Effects of uremic serum on isolated cardiac myocyte calcium cycling and contractile function

Background. Diastolic dysfunction occurs in patients with chronic renal failure. Moreover, serum from uremic patients contains one or more inhibitors of the plasmalemmal Na,K-ATPase (sodium pump). We hypothesized that a circulating substance present in uremic sera contributes to both sodium pump inhibition and diastolic dysfunction. Methods. Serum samples were obtained from six patients with chronic renal failure and diastolic dysfunction. Results. Their serum samples caused marked inhibition of Na,K-ATPase purified from dog kidney at all concentrations studied (all P < 0.01) and also impaired ouabain-sensitive rubidium uptake by myocytes isolated from Sprague-Dawley rats (P < 0.01). These cardiac myocytes were studied for their contractile function with video-edge detection and calcium metabolism with indo-1 fluorescence spectroscopy after exposure to these uremic sera. These uremic sera caused increases in myocyte fractional shortening (P < 0.01) as well as an increase in the time constant of relengthening (P < 0.01). Examining the calcium transient, the time constant for calcium recovery was also increased (P < 0.01). Exposure of these cells to sera from age- and sex-matched healthy subjects did not result in significant changes in contraction or calcium cycling. Extracts of uremic serum samples inhibited isolated Na,K-ATPase whereas extracts of normal serum samples did not. The effect of uremic serum extracts on contractile function and calcium cycling were quite similar to that of intact serum or the addition of ouabain. Co-incubation of uremic serum extract with an antibody fragment directed against digoxin markedly attenuated the inhibition of Na,K-ATPase activity and completely prevented any effects on calcium cycling or contractile function. Conclusion.

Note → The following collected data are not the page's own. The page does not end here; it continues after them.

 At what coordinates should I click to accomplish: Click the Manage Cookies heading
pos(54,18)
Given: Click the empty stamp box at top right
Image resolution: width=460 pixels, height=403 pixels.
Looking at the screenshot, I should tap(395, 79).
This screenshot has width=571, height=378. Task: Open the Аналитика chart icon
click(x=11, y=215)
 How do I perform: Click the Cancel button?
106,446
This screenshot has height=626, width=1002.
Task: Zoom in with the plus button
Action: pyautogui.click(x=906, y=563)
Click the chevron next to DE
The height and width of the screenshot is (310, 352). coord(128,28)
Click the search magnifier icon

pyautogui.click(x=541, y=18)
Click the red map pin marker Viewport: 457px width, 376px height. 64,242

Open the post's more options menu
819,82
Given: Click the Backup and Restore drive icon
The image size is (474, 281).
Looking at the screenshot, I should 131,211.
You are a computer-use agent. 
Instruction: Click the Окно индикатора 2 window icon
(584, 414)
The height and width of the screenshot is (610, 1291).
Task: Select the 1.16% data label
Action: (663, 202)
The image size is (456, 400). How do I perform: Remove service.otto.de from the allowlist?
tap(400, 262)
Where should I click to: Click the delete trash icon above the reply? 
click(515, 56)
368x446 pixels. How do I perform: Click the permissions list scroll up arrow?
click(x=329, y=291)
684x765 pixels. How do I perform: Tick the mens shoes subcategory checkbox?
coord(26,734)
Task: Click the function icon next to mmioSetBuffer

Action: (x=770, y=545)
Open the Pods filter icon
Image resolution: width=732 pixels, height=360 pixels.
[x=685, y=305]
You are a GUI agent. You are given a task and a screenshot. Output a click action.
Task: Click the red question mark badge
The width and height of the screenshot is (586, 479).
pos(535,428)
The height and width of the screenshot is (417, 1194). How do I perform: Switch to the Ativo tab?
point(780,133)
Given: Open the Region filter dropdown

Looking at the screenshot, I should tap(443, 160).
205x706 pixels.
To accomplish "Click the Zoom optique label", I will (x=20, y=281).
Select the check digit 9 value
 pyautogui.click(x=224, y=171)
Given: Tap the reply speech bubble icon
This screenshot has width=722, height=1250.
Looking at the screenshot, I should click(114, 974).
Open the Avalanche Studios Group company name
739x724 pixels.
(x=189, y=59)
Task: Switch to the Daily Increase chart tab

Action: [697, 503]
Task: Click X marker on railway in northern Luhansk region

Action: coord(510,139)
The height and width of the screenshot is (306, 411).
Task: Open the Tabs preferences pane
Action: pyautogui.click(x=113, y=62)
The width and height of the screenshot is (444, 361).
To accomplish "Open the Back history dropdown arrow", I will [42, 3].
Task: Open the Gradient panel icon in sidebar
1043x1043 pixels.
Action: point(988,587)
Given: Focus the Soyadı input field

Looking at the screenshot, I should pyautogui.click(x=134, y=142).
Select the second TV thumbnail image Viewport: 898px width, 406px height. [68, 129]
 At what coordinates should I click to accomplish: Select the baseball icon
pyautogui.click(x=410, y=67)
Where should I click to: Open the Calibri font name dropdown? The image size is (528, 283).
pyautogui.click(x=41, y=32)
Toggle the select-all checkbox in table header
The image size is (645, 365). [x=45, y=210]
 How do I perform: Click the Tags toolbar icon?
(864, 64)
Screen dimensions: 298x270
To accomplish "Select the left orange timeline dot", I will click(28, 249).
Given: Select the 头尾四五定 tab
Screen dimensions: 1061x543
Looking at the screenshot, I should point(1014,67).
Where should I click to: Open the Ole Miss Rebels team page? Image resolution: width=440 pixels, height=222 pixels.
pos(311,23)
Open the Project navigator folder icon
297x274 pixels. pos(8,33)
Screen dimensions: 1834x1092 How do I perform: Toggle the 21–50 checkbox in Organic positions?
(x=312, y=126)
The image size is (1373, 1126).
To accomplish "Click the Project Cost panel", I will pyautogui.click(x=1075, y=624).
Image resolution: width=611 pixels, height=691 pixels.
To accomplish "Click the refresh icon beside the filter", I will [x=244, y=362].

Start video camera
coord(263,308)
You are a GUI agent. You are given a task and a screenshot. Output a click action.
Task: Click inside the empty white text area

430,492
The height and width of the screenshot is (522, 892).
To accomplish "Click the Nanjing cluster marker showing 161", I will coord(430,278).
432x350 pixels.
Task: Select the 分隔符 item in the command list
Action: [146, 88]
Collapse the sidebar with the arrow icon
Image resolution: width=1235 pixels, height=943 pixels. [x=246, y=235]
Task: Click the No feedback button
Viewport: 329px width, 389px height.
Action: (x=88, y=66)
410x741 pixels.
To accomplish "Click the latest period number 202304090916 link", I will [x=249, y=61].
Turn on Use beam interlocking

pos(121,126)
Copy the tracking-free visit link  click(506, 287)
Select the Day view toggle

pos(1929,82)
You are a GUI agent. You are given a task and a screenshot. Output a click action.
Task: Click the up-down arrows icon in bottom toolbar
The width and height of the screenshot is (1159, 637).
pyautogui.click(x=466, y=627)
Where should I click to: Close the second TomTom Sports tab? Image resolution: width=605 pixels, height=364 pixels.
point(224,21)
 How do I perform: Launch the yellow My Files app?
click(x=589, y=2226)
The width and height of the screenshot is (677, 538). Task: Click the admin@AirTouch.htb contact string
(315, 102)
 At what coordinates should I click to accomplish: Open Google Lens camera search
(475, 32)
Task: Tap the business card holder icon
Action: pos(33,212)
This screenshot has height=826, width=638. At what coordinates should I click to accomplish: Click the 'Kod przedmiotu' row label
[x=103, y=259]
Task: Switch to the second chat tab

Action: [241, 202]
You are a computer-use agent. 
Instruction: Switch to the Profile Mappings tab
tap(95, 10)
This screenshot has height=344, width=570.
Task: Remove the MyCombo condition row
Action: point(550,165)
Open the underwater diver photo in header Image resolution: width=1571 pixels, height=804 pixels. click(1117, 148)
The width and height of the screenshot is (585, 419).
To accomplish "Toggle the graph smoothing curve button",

These data show that one or more substances are present in uremic sera that acutely cause increased force of contraction and impaired recovery of cardiac myocyte calcium concentration as well as impaired relaxation. As these effects are similar to that seen with ouabain and can be prevented by co-incubation with an antibody fragment to digitalis, which also attenuates the sodium pump inhibitory effect, we suggest that this (these) substance(s) circulating in uremic sera and inhibiting the sodium pump also causes the acute diastolic dysfunction seen in our system.